"Sabaya" : des hommes et des femmes risquent leur vie pour sauver des femmes esclaves de Daesh

"Sabaya" : des hommes et des femmes risquent leur vie pour sauver des femmes esclaves de Daesh
©D.R.

À le voir couché sur son tapis, un café et une cigarette à la main, on pourrait croire que Mahmud profite de la vie auprès de sa mère, sa femme et ses enfants. Mais la tension des allées et venues dans la cour, la colère de sa femme, les mises en garde de ses partenaires soulignent bien l’enjeu et les risques encourus. Tout comme les panneaux, remplis de photos de filles et de femmes disparues, qui s’étalent dans le bureau du Centre où il travaille.

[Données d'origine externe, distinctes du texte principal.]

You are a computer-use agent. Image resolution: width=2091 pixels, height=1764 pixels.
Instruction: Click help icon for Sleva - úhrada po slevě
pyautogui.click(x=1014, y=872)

Les hommes du Centre Yézidi passent en effet le plus clair de leur nuit sur les routes qui mènent au camp Al-Hol, où 73 000 soutiens de Daesh sont gardés par les forces kurdes en Syrie. Parmi les hommes et les femmes sympathisants de l'État islamique sont cachées des femmes et des fillettes yézidies, retenues contre leur gré et "utilisées" comme esclaves sexuelles et domestiques par les combattants d'Isis. D'où leur surnom de Sabaya… Le Centre représente le dernier espoir de retrouver la trace de ces filles kidnappées le plus souvent à l'adolescence, mais parfois plus jeunes encore.

La stratégie de ce petit groupe repose sur un double réseau : celui de femmes yézidies infiltrées, qui repèrent leurs compatriotes, retenues prisonnières dans le dédale des tentes du camp, et le réseau extérieur, au sein duquel s’activent des hommes comme Mahmud et Ziyad qui interviennent de nuit, fouillant les tentes que leurs comparses - entièrement voilées pour passer inaperçues - ont pu localiser dans le camp.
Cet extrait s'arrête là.